Précieux alliés des soignants

Loin d’être de simples gadgets, les casques de réalité virtuelle sont ainsi devenus de précieux alliés des soignants pour soulager la douleur, qu’elle soit chronique ou aiguë. « Ce sont des dispositifs médicaux à part entière, avec des normes au niveau européen », insiste le docteur Abesse Ahmeidi, chef du département d’anesthésie-réanimation-douleur au Centre de lutte contre le cancer Oscar-Lambret, à Lille. « Le parcours des personnes atteintes d’un cancer est souvent jalonné de prises de médicaments, de chirurgie, de radiothérapie. Le recours à la réalité virtuelle ne les remplace pas mais elle représente une autre voie », explique-t-il.
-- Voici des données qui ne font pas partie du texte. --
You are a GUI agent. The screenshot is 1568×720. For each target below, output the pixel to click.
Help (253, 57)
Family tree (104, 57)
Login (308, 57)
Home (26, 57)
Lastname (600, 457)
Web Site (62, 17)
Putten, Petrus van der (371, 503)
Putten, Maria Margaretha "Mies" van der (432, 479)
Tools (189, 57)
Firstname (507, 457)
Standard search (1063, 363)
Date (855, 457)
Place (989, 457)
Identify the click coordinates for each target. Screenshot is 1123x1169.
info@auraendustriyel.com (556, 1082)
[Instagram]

Accompagnées d’une voix douce et de musiques apaisantes, balades en forêt ou sessions de plongée sous-marine virtuelles ont aussi l’avantage de diminuer l’anxiété, comme l’a constaté Anne-Céline Milanov. « Dans le cas de douleurs chroniques, l’intrication entre ­anxiété et ressenti douloureux est souvent très forte. Agir sur l’une, c’est agir sur l’autre », souligne cette psychologue au Centre d’évaluation et de traitement de la douleur chronique de la clinique de la Toussaint, à Strasbourg. Ici, on utilise un dispositif mis au point par une start-up locale, Healthy Mind. Pas de mouvements à faire, il n’y a qu’à se laisser porter. « Les patients sont tellement happés par ce qu’il se passe, les papillons qui volent, les feuilles des arbres qui frémissent, les couleurs, la lumière… qu’ils n’ont pas le temps de penser à autre chose », souligne Yaël Berg-Amar, algologue à la clinique de la Toussaint. Et surtout pas à leur douleur, presque envolée. « Certains découvrent pour la première fois depuis longtemps qu’ils peuvent se sentir bien, souligne la médecin, et cela sans médicament. »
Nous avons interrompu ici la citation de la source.